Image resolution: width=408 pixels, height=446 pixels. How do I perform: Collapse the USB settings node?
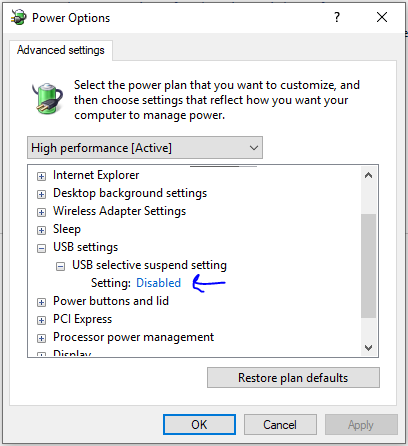pos(41,248)
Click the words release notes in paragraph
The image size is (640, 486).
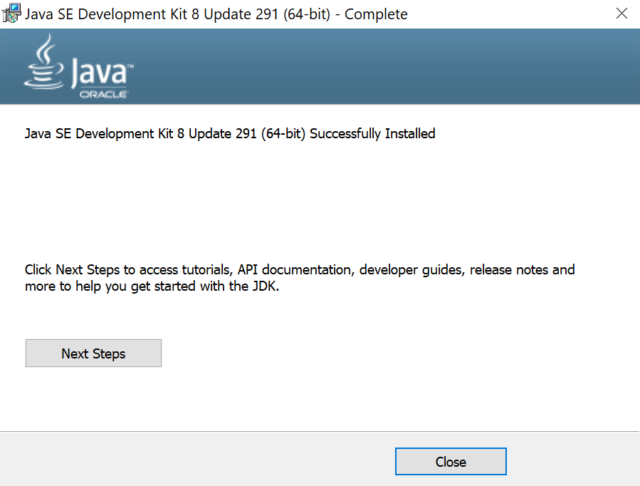[x=509, y=270]
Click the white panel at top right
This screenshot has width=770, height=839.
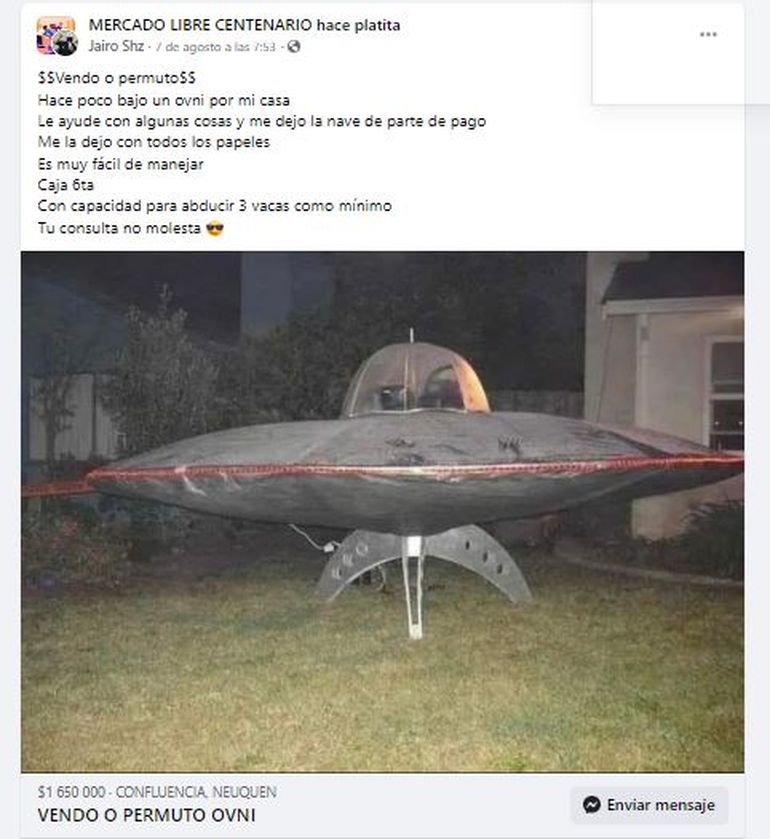click(x=668, y=52)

________

**About this exercise:**
Copy exactly the lines that run from the line containing "Click the words release notes in paragraph" to the end of the data, keeping both end lines and dropping every picture.

**Problem solution:**
Click the words release notes in paragraph
The image size is (640, 486).
[x=509, y=270]
Click the white panel at top right
This screenshot has width=770, height=839.
click(x=668, y=52)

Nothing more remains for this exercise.